Copy out the records below, changing every "Instruction" to "Command" and leaving everything else as it is.
═════ EXERCISE MATERIALS
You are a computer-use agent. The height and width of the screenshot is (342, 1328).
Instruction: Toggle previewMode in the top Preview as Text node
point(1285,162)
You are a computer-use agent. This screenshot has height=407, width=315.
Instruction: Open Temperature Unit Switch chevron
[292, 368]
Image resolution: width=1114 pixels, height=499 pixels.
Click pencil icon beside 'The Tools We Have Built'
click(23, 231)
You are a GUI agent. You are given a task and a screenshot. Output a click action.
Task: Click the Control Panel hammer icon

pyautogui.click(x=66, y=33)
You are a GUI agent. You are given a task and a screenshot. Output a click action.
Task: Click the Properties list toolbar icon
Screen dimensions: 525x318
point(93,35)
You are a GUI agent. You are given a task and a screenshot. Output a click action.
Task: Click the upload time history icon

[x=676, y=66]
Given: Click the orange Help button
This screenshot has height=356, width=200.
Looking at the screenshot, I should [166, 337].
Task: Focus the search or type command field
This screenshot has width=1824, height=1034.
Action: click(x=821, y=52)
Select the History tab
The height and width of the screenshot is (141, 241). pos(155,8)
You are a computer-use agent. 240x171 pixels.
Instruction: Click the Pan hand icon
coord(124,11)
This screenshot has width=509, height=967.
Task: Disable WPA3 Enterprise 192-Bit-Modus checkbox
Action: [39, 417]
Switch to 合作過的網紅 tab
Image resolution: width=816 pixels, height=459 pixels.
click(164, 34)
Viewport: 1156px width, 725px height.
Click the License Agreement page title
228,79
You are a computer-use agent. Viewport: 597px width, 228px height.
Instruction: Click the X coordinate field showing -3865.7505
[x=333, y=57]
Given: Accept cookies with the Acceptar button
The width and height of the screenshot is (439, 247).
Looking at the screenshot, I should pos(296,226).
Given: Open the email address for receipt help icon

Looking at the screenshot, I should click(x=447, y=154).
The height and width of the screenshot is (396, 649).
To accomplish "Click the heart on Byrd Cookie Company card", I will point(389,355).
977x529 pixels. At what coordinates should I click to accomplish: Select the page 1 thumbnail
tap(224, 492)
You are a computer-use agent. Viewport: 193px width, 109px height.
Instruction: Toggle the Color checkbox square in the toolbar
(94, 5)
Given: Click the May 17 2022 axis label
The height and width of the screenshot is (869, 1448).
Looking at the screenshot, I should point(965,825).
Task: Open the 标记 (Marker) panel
══════════
ANSWER TO THIS EXERCISE:
You are a computer-use agent. The height and width of the screenshot is (342, 1328).
Command: Toggle previewMode in the top Preview as Text node
point(1285,162)
You are a computer-use agent. This screenshot has height=407, width=315.
Command: Open Temperature Unit Switch chevron
[292, 368]
Image resolution: width=1114 pixels, height=499 pixels.
Click pencil icon beside 'The Tools We Have Built'
click(23, 231)
You are a GUI agent. You are given a task and a screenshot. Output a click action.
Task: Click the Control Panel hammer icon

pyautogui.click(x=66, y=33)
You are a GUI agent. You are given a task and a screenshot. Output a click action.
Task: Click the Properties list toolbar icon
Screen dimensions: 525x318
point(93,35)
You are a GUI agent. You are given a task and a screenshot. Output a click action.
Task: Click the upload time history icon

[x=676, y=66]
Given: Click the orange Help button
This screenshot has height=356, width=200.
Looking at the screenshot, I should [166, 337].
Task: Focus the search or type command field
This screenshot has width=1824, height=1034.
Action: click(x=821, y=52)
Select the History tab
The height and width of the screenshot is (141, 241). pos(155,8)
You are a computer-use agent. 240x171 pixels.
Command: Click the Pan hand icon
coord(124,11)
This screenshot has width=509, height=967.
Task: Disable WPA3 Enterprise 192-Bit-Modus checkbox
Action: [39, 417]
Switch to 合作過的網紅 tab
Image resolution: width=816 pixels, height=459 pixels.
click(164, 34)
Viewport: 1156px width, 725px height.
Click the License Agreement page title
228,79
You are a computer-use agent. Viewport: 597px width, 228px height.
Command: Click the X coordinate field showing -3865.7505
[x=333, y=57]
Given: Accept cookies with the Acceptar button
The width and height of the screenshot is (439, 247).
Looking at the screenshot, I should pos(296,226).
Given: Open the email address for receipt help icon

Looking at the screenshot, I should click(x=447, y=154).
The height and width of the screenshot is (396, 649).
To accomplish "Click the heart on Byrd Cookie Company card", I will point(389,355).
977x529 pixels. At what coordinates should I click to accomplish: Select the page 1 thumbnail
tap(224, 492)
You are a computer-use agent. Viewport: 193px width, 109px height.
Command: Toggle the Color checkbox square in the toolbar
(94, 5)
Given: Click the May 17 2022 axis label
The height and width of the screenshot is (869, 1448).
Looking at the screenshot, I should point(965,825).
Task: Open the 标记 (Marker) panel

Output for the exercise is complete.